Les prises de positions se multiplient, mais ne se ressemblent pas toujours. Le barrage unanime de 2002 face à l’accession de Jean-Marie Le Pen au second tour de l’élection présidentielle semble avoir vécu ; quinze ans plus tard, la classe politique se divise sur la posture à adopter face à Marine le Pen. Si la grande majorité des responsables, de droite et de gauche, appellent explicitement à voter Emmanuel Macron pour empêcher la candidate FN d’entrer à l’Elysée, d’autres se montrent moins clairs.
Blâmé pour ne pas avoir tranché dès le soir du premier tour, Jean-Luc Mélenchon a ainsi fait savoir mercredi qu’il ne révélerait pas le contenu du bulletin qu’il glissera dans l’urne le 7 mai. Qu’importe le résultat de la consultation organisée auprès de ses militants. Dans la foulée, c’est Nicolas Sarkozy qui s’est exprimé, indiquant sur Twitter qu’il "voterai[t] au second tour de l’élection présidentielle pour Emmanuel Macron".

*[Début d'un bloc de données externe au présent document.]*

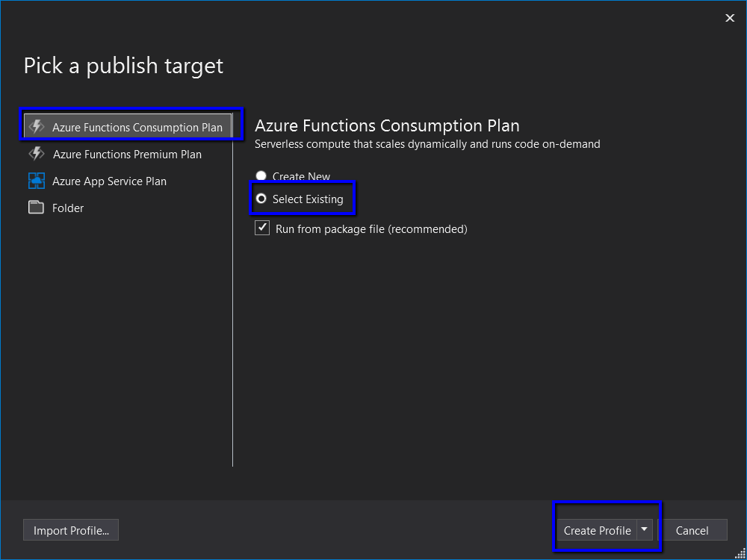This screenshot has height=560, width=747.
Task: Click the Azure App Service Plan icon
Action: (x=37, y=181)
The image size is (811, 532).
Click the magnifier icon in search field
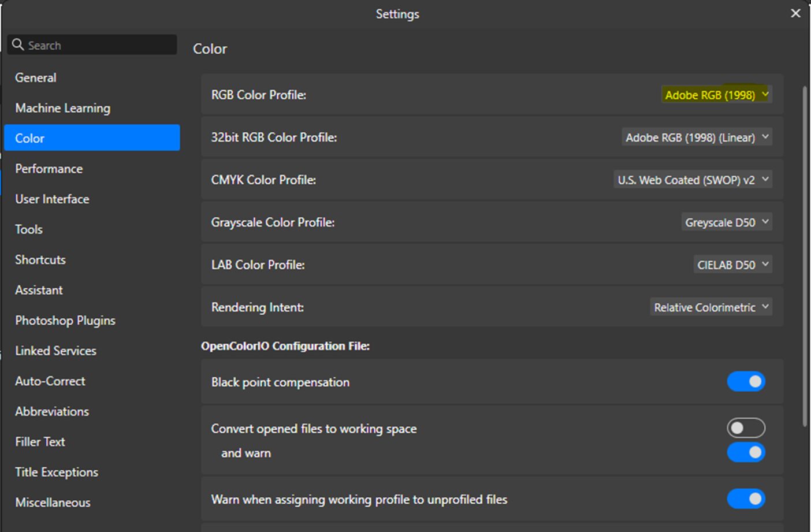click(18, 44)
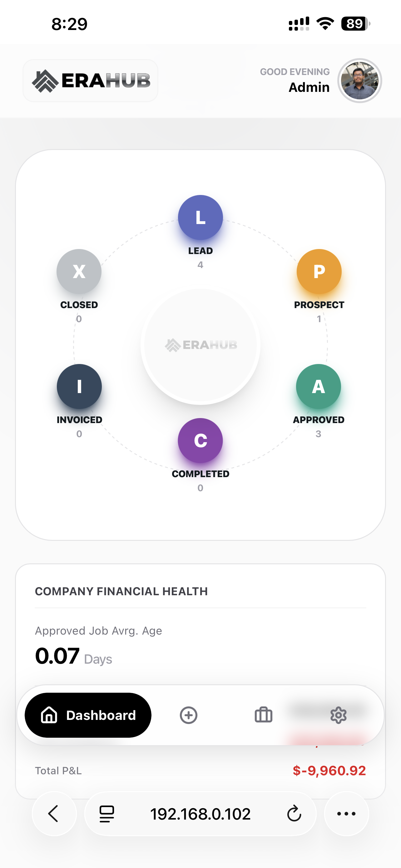
Task: Open the briefcase jobs icon
Action: pyautogui.click(x=263, y=715)
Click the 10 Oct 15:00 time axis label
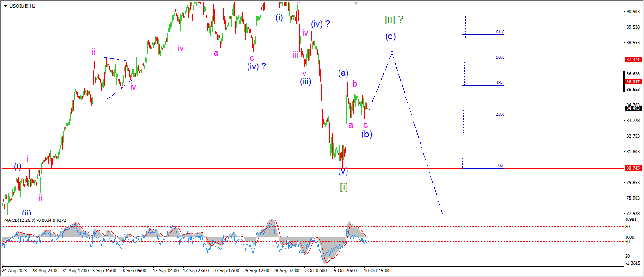 coord(375,271)
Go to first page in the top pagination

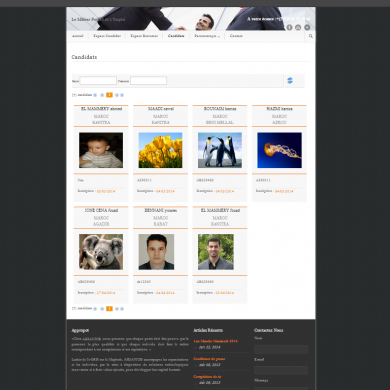[x=95, y=95]
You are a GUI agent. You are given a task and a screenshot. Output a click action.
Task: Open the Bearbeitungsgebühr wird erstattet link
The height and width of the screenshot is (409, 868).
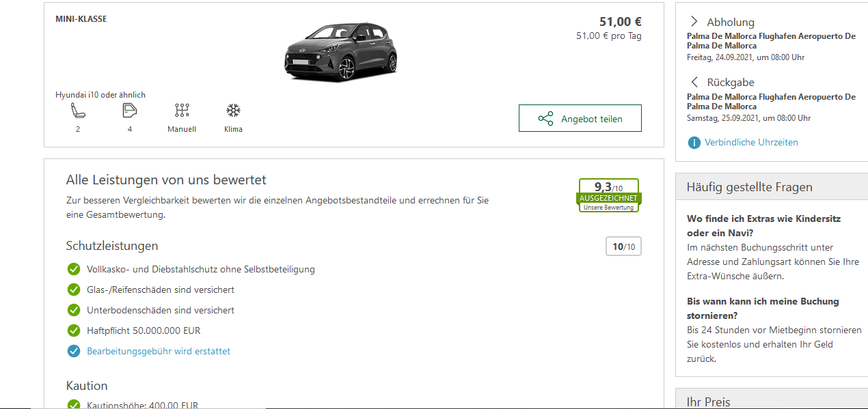click(x=159, y=351)
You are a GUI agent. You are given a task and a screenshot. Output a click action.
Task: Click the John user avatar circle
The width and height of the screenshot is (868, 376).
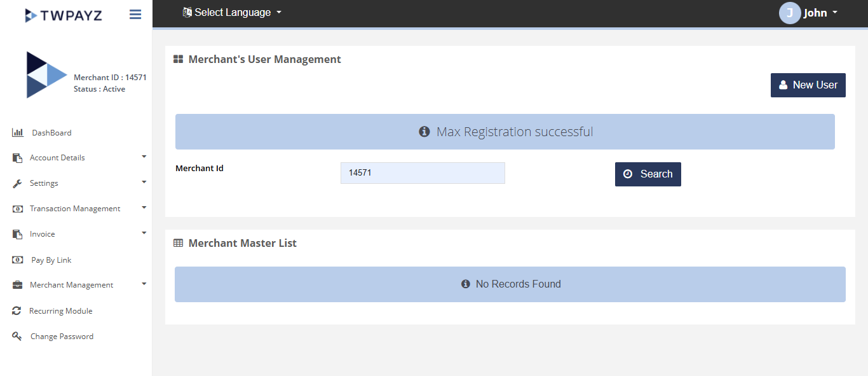point(789,13)
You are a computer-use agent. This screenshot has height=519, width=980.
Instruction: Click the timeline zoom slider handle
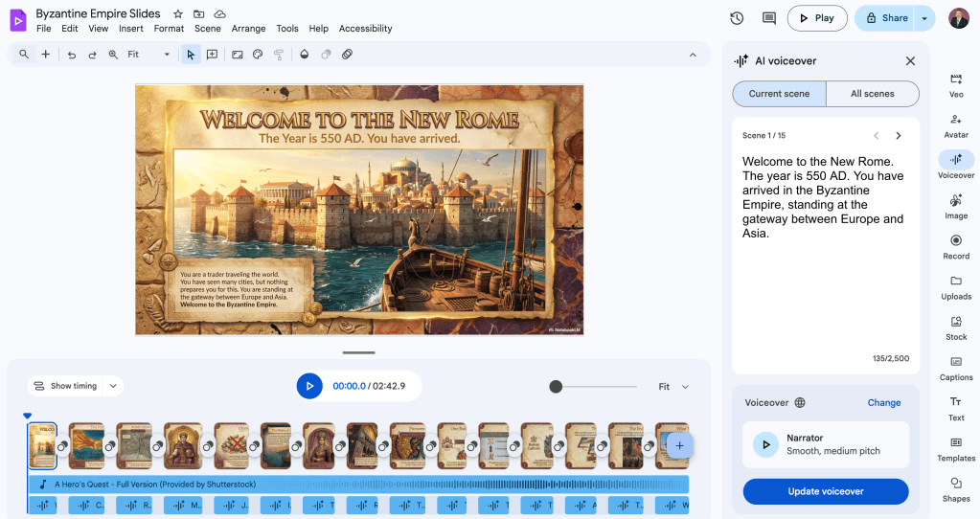[556, 387]
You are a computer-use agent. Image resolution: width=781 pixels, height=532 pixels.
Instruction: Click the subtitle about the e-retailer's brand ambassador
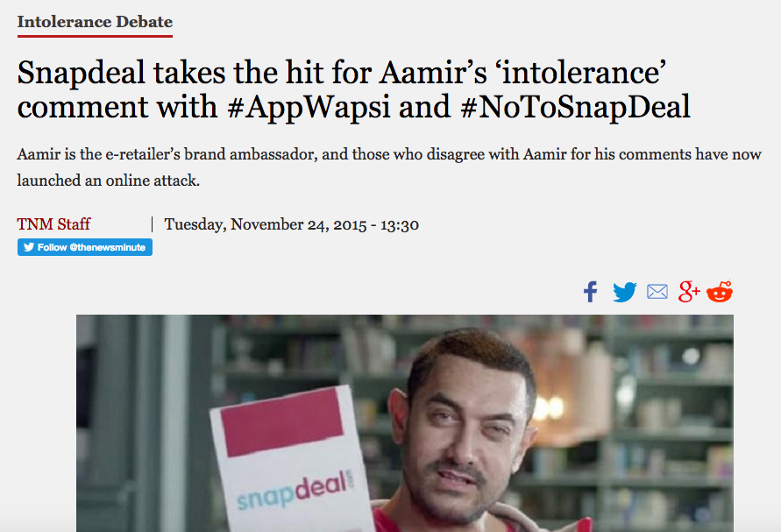coord(389,167)
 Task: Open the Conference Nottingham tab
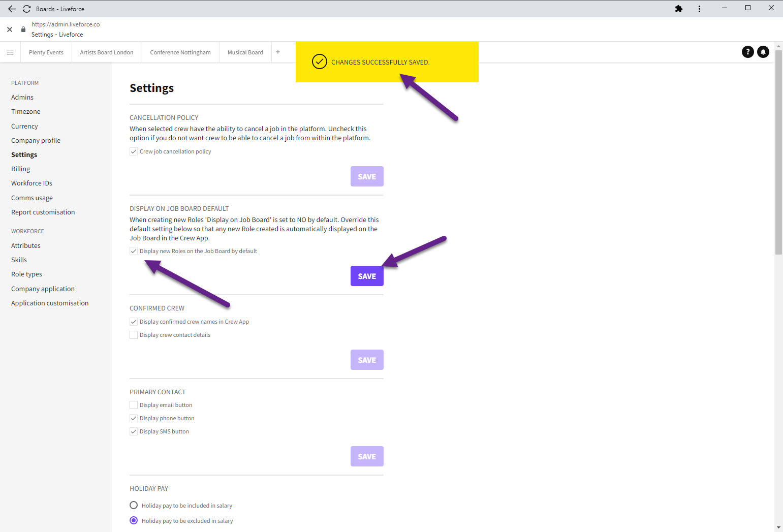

Europe 1 vous passe en revue la position des uns et des autres :
Ceux qui appellent à voter Emmanuel Macron contre Marine Le Pen
Une prise de position ferme, assumée notamment par le candidat de la droite François Fillon, dès le soir de sa défaite, et qui consiste à désolidariser Marine Le Pen du reste de la classe politique, en estimant qu’elle n’est pas seulement un adversaire politique mais aussi une ennemie de la République. "Le FN a une histoire qui est connue pour sa violence et pour son intolérance. Je vous l’assure, l’extrémisme ne peut qu’apporter malheur et division à la France. Dès lors, il n'y a pas d’autre choix que de voter contre l’extrême droite, je voterai donc en faveur d’Emmanuel Macron", a lancé le Sarthois.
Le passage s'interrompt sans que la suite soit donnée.